Ungarns Wahlkampf: Orbán unter Druck setzt auf aggressive Rhetorik und Social Media
Wichtige Fakten
- • Orbáns Fidesz liegt in Umfragen vor der Wahl am 12. April 2026 zurück.
- • Die Kampagne nutzt aggressive Plakate, KI-Videos und Anti-EU-Narrative.
- • Orbán blockiert EU-Hilfen für die Ukraine und steht Russland nahe.
- • Korruptionsvorwürfe und eingefrorene EU-Gelder belasten die Regierung.
Wahlkampf unter Druck
Kurz vor der Wahl in Ungarn am 12. April 2026 steht Regierungschef Viktor Orbán unter Druck, da seine Partei Fidesz in Umfragen zurückliegt. Der Wahlkampf ist durch aggressive Rhetorik geprägt, mit großflächigen Plakaten, die Steuergelder finanziert wurden und Herausforderer Peter Magyar als EU-Marionette darstellen. Orbán setzt auf Feindbilder wie die EU und die Ukraine, um von innenpolitischen Problemen wie maroder Infrastruktur abzulenken, und nutzt Social-Media-Kampagnen, um Unterstützer zu mobilisieren.

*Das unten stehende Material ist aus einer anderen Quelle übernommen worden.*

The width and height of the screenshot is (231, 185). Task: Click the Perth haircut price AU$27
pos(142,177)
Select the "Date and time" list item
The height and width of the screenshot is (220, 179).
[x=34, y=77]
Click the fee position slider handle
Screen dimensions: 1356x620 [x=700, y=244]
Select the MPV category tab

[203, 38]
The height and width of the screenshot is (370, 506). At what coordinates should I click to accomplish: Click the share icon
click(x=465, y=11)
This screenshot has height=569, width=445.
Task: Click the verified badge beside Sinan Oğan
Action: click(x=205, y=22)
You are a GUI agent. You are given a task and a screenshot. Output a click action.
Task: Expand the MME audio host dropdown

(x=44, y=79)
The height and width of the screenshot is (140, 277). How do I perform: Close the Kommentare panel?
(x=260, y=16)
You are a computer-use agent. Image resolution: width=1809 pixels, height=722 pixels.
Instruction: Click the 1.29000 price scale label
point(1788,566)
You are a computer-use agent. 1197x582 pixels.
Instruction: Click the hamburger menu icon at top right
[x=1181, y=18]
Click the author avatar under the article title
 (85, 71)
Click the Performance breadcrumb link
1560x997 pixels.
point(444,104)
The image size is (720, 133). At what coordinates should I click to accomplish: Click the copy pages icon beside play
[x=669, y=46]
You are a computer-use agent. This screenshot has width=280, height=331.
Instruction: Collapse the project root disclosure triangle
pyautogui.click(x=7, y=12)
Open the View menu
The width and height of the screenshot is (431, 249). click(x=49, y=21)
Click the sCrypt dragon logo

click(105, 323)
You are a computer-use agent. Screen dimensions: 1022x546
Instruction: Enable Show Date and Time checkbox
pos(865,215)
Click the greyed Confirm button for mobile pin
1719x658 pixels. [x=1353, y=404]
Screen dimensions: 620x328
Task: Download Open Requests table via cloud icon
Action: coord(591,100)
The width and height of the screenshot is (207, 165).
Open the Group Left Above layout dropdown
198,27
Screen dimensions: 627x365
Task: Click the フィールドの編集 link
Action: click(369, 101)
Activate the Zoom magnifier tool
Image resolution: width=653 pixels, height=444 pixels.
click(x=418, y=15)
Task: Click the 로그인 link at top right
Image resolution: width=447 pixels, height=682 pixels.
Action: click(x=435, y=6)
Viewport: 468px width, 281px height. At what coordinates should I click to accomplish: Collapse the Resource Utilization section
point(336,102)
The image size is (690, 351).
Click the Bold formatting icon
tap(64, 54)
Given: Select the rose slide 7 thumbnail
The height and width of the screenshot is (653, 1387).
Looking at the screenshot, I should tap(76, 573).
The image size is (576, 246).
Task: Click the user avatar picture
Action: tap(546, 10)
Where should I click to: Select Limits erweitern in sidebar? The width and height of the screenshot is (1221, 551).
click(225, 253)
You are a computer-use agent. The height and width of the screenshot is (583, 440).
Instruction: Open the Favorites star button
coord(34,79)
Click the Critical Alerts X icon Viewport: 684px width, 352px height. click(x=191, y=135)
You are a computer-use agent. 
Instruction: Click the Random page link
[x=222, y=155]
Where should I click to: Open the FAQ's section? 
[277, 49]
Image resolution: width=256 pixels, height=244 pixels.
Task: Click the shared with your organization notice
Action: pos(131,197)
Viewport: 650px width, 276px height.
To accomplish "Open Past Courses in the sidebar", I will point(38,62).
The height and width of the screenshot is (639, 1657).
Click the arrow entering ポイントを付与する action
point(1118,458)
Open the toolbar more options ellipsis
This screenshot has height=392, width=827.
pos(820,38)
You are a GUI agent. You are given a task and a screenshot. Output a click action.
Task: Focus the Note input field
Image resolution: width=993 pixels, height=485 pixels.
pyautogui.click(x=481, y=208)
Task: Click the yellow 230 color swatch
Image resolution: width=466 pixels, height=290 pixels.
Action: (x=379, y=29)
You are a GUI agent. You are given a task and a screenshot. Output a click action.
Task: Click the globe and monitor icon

Kontroverse Strategien und internationale Verwicklungen
Orbáns Kampagne umfasst KI-generierte Videos, die fiktive Kriegsszenarien zeigen, um Angst zu schüren, während er gleichzeitig Nähe zu Russland zeigt, etwa durch Blockade von EU-Hilfen für die Ukraine und Vorwürfe, vertrauliche EU-Informationen an Moskau weitergegeben zu haben. Transparency International stuft Ungarn als korruptestes EU-Land ein, mit Vorwürfen der Vetternwirtschaft und eingefrorenen EU-Fonds. Im Endspurt imitiert Orbán den Stil seines Herausforderers Magyar mit öffentlichen Auftritten, um Wähler zu gewinnen.